§ **TEXT EXTRACT**
================================
Playing For Peanuts

Somehow six players had crammed into the small two-bedroom apartment. Two slept in each bedroom, one slept in the living room, and another slept in a tiny den. All slept on air mattresses.

The apartment was in Norwich, Conn., then the home of the Giants’ Double-A affiliate. An X-box noisily projected itself on a TV still displaying Walmart stickers; it would go back to the store just before the 90-day return policy expired. Empty McDonald’s bags littered the floor, while an old Kara Monaco poster provided the only relief from the sterile whiteness of vacant walls.

To an outsider the setting might seem peculiar, but many minor leaguers live in such circumstances due to the strain of low salaries. If players choose not to cram together in an apartment, they often bunk with host families, as Barbara Rothstein can attest.

Rothstein, whose family served as a host for the Norwich club when it was a Yankees affiliate, lives with her husband in a ranch home on the outskirts of town. Their basement is littered with futons in various positions, monuments from their hosting days.

“We had 12 players, two wives and a baby staying with us all at once,” Rothstein says. “We didn’t charge them a dime. One month we had a $5,800 food bill and we tried collecting $20 from each, but some of them couldn’t even afford that.”

Rothstein is shocked there is less discussion about minor league salaries. Media attention focuses on major league salaries, which have risen exponentially in the last 35 years, but minor league salaries have barely budged.
================================
§ **DATA SEGMENT**

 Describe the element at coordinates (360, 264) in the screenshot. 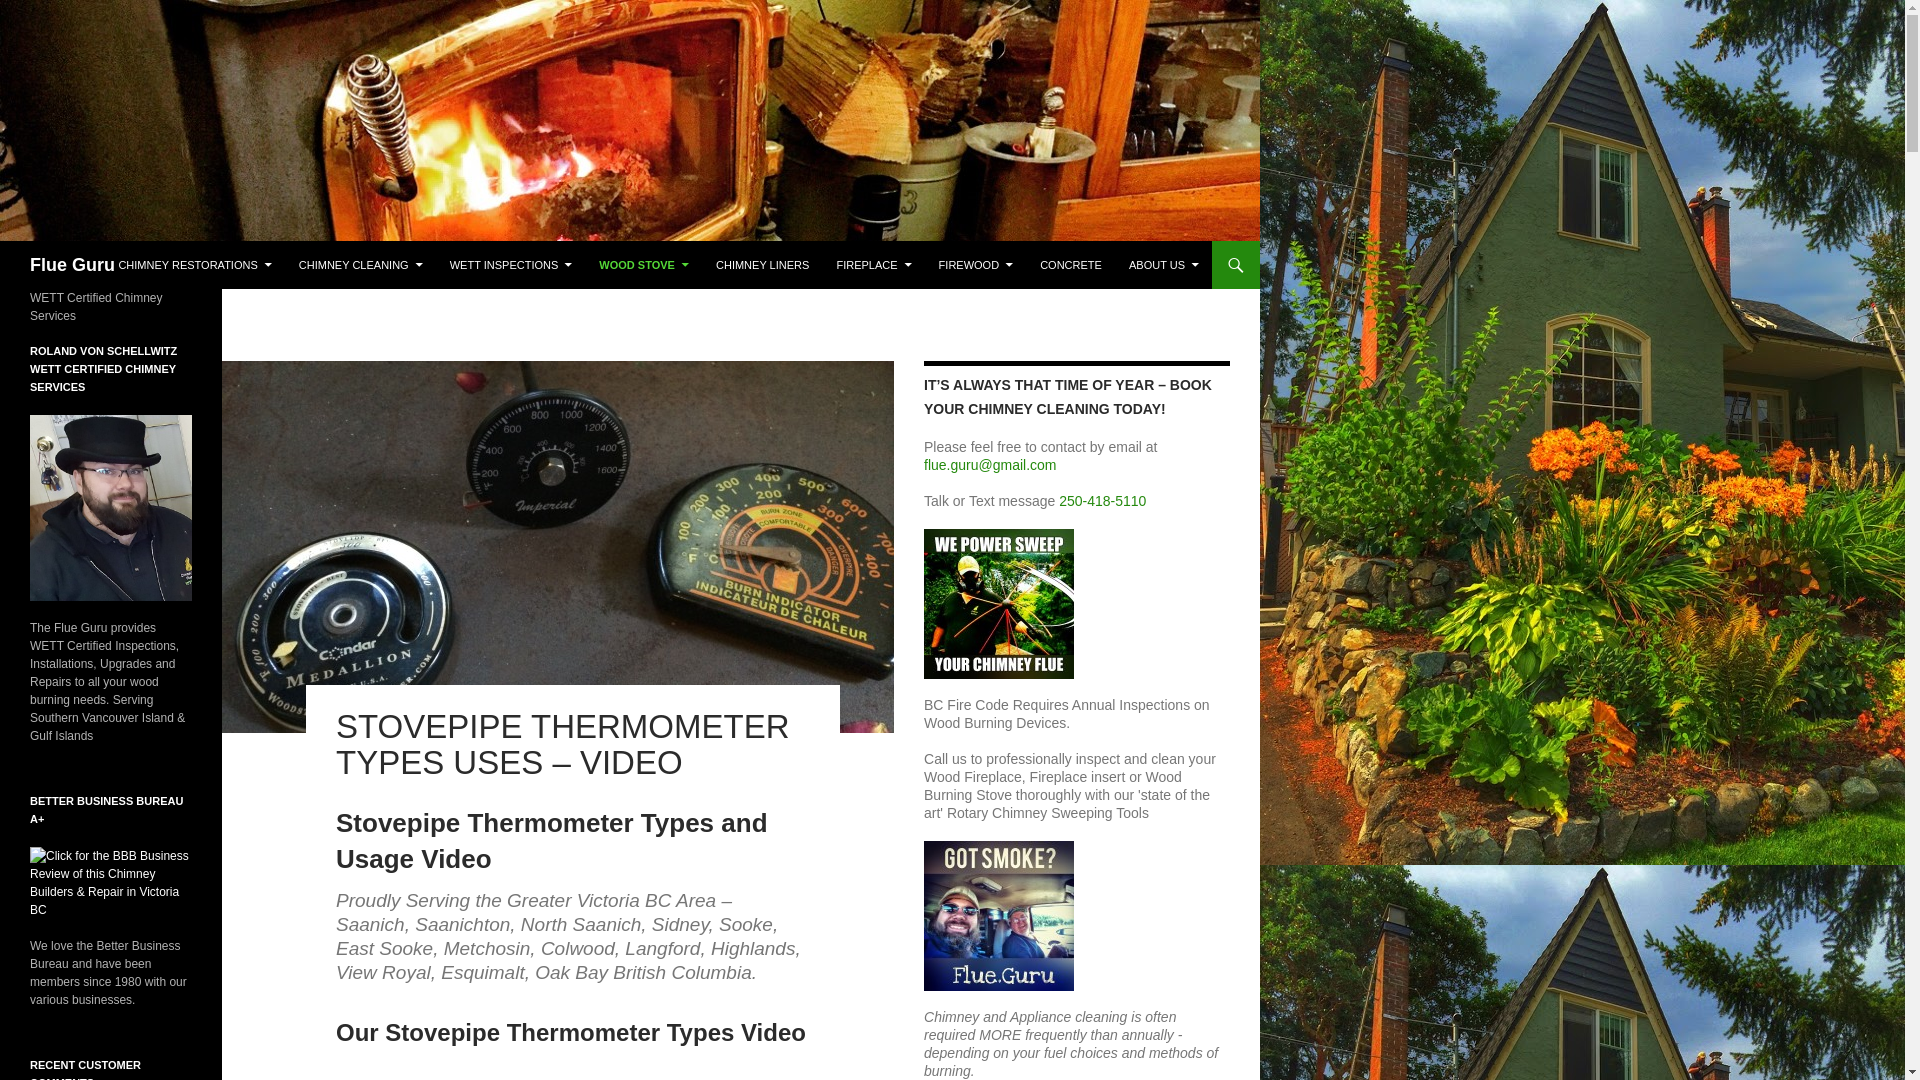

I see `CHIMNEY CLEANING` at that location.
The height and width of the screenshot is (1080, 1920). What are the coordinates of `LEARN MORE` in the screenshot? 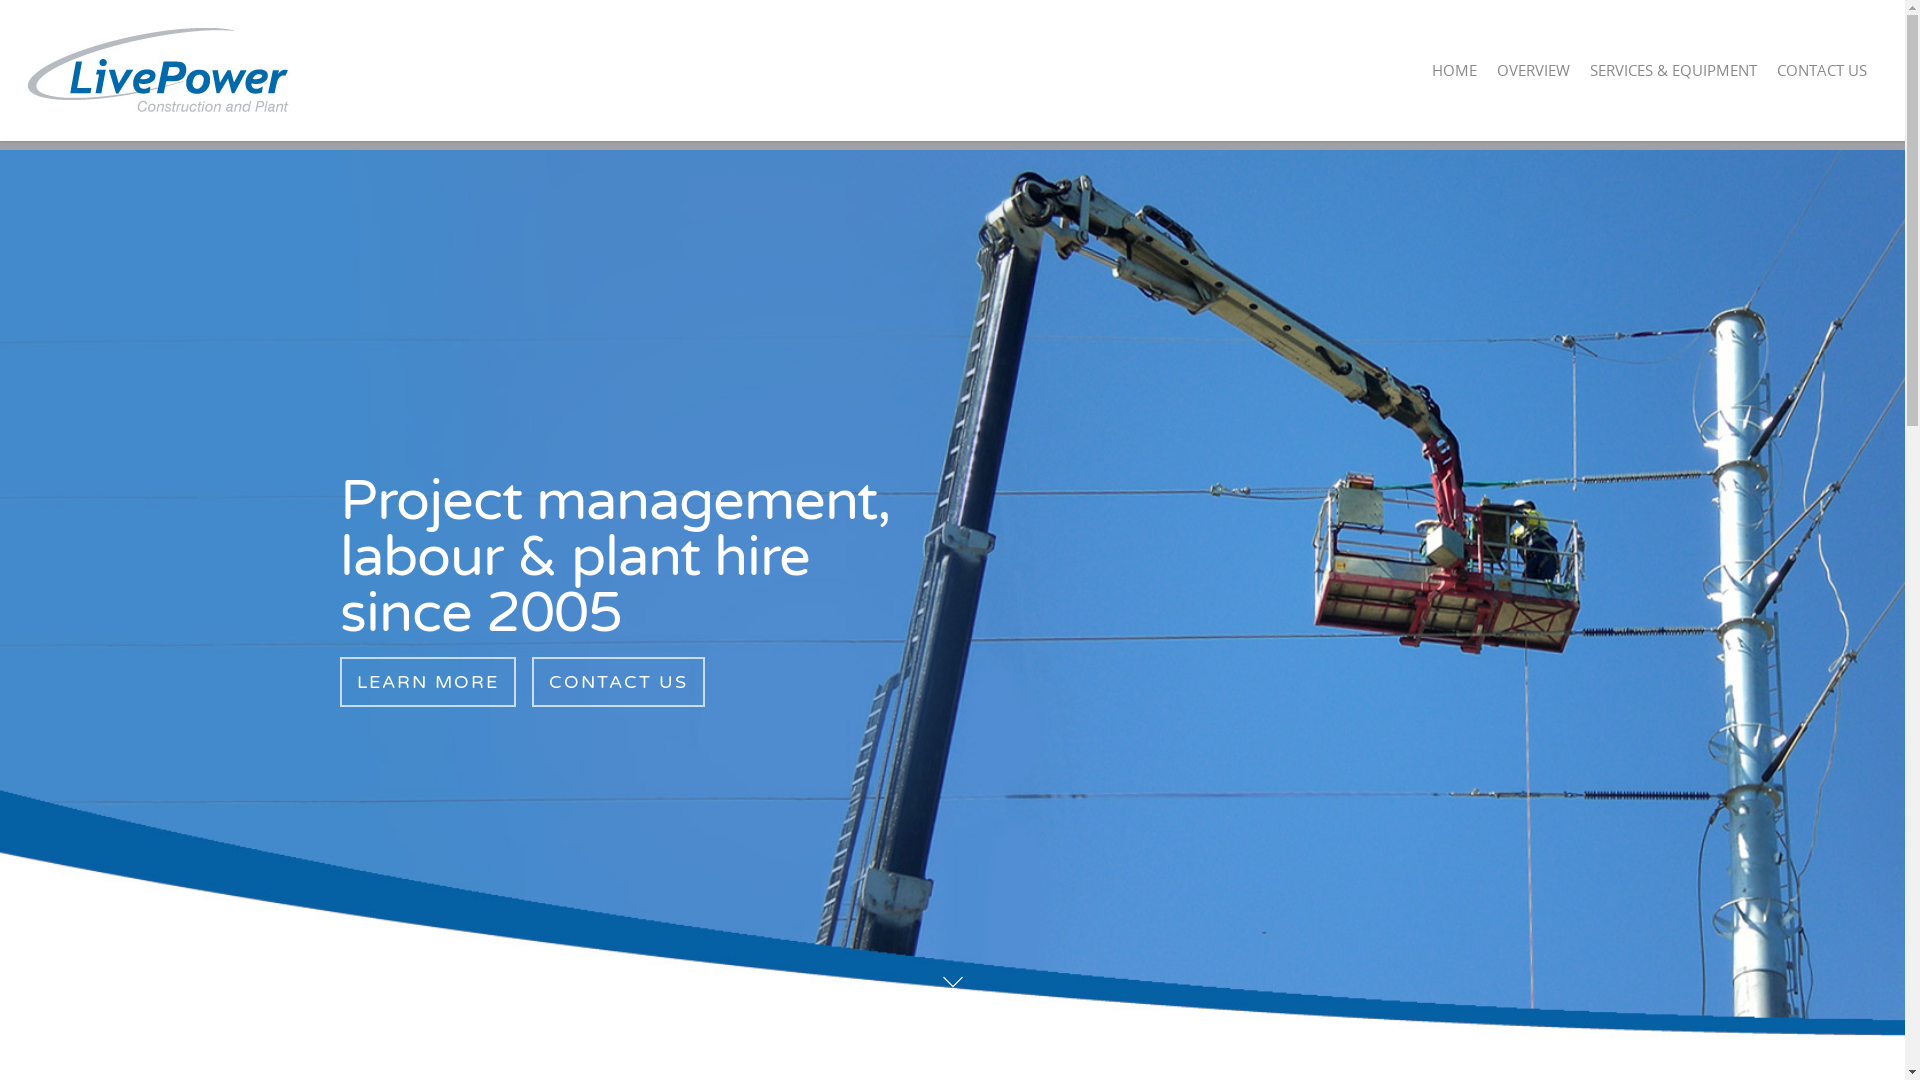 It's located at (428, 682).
================================
§ **INSTRUCTIONS FOR THE TASK**
Name every room in which the text about minor league pay says the six players slept in the Norwich apartment.

§ **FULL OUTPUT**
- The two bedrooms
- The living room
- The tiny den